6 октября 1941 года батальон, в котором служил Соколов, занял оборону в семидесяти километрах западнее Ельни. Основной задачей Западного фронта под командованием генерал-полковника И.С. Конева, в составе которого находилась 72-я Гвардейская Сибирская дивизия, было не допустить прорыва врага на важнейшем московском направлении и тем самым выиграть время для формирования нового боеспособного резерва. Поставленная задача усложнялась тем, что на данном направлении противник имел преимущество в живой силе более чем в 2 раза, в артиллерии в 7 раз, в танках – в 8,5 раза.
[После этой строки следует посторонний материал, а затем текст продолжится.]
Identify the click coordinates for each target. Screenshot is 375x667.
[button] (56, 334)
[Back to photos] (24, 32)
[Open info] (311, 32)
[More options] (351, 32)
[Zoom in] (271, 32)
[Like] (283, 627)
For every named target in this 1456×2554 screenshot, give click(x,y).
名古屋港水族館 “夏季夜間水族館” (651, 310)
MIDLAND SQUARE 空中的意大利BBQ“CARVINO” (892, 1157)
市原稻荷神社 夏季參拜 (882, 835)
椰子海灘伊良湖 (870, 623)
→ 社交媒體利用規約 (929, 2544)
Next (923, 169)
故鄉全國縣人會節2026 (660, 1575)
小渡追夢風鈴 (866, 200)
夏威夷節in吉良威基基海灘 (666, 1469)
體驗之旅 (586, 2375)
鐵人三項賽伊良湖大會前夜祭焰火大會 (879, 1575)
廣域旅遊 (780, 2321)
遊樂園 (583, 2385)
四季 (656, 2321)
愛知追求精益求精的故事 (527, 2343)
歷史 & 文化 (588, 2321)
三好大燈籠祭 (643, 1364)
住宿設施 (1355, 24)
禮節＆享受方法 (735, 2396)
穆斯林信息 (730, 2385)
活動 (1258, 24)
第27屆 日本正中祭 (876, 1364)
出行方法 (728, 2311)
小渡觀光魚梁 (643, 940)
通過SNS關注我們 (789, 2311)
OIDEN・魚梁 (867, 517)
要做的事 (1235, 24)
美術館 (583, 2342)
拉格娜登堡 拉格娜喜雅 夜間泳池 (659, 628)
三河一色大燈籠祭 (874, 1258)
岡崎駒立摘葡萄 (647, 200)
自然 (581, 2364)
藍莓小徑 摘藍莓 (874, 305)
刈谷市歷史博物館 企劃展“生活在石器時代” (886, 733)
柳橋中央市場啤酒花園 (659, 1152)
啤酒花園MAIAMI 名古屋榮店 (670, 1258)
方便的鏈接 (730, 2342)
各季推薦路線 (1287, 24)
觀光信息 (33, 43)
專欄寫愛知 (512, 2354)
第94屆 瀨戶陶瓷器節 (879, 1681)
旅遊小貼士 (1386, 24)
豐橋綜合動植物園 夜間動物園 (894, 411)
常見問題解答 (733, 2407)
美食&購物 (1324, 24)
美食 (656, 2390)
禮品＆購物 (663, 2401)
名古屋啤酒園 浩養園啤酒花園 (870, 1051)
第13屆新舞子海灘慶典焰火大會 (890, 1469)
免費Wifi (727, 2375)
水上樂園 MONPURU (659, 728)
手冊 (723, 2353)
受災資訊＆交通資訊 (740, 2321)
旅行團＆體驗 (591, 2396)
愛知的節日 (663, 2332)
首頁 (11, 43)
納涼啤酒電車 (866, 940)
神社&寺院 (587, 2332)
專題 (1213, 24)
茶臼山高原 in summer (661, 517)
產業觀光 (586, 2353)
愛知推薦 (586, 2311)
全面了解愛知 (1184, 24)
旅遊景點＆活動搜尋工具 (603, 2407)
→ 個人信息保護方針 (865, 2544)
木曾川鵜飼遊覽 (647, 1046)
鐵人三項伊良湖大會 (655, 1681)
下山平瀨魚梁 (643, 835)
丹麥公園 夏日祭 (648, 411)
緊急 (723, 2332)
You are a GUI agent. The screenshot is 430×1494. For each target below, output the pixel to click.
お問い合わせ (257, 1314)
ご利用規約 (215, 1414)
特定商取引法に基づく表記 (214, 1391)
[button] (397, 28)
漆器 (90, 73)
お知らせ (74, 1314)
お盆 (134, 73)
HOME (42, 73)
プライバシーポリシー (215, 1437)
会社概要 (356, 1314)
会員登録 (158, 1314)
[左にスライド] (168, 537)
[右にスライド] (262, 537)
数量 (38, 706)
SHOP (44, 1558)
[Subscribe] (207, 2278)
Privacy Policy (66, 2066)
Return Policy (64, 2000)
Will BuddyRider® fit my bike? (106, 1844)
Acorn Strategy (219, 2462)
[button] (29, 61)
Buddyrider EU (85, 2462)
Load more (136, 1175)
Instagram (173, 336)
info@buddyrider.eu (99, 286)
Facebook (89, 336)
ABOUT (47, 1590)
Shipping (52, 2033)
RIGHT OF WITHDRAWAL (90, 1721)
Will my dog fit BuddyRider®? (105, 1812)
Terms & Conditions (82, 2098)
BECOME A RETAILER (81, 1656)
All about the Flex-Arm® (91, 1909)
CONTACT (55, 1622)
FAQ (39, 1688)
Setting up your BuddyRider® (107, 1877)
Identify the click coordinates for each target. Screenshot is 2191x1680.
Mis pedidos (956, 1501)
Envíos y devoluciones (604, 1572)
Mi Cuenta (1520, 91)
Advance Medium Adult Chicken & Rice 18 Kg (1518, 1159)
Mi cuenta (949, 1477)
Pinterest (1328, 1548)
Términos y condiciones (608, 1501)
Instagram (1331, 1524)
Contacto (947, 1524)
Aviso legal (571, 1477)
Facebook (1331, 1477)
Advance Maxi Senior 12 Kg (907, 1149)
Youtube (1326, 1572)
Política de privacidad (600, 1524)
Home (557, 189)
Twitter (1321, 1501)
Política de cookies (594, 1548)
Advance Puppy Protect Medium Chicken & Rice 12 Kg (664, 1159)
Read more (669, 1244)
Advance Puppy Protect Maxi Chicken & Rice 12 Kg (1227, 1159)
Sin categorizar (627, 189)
Осуществляя активные наступательные действия и сломив сопротивление советских войск, противник прорвал оборону, форсировал Днепр и 7 октября 1941 года танковыми группами вышел к г.Вязьме. Именно в этот день батальону Соколова пришлось на протяжении двенадцати часов отражать беспрерывные атаки немецких танковых дивизионов. К концу дня более шестидесяти процентов личного состава батальона было выведено из строя и известие о том, что в подразделение прибыло небольшое пополнение в составе пяти человек, не слишком обрадовало командование. По документам пятеро молодых ребят вырвались из окружения из-под Андриаполя, где погиб весь их стрелковый полк. Они были братьями, родившимися где-то под Сталинградом, старшему их которых исполнилось двадцать шесть, а младшему не было и девятнадцати.
Первой странностью стало то, что молодые бойцы вечером этого же дня отказались от скромного солдатского ужина. Вместо того, чтобы лечь спать, они принялись чистить выданное оружие и укреплять доты.
На утро, с первыми лучами холодного осеннего солнца, немецкие штурмовики стали утюжить советские позиции. Из-за отсутствия средств ПВО батальон Соколова лишь слабо отбивался всеми имевшимися в их распоряжении видами стрелкового оружия. Вооруженные винтовками Мосина, прибывшие с вечера братья также принялись отражать атаки фашистской авиации. И вскоре после начала боя первый «Юнкерс» был подбит одним из братьев. Не прошло и десяти минут, как второй, шедший почти над самыми головами солдат самолет, заглох и рухнул восточнее советских позиций. Самым удивительным стало то, что вскоре один из братьев сумел подбить тяжелый немецкий бомбардировщик, шедший высоко в составе эскадрильи на Москву. «Мессершмидт» задымился, вошел в штопор и упал в пригороде Вязьмы.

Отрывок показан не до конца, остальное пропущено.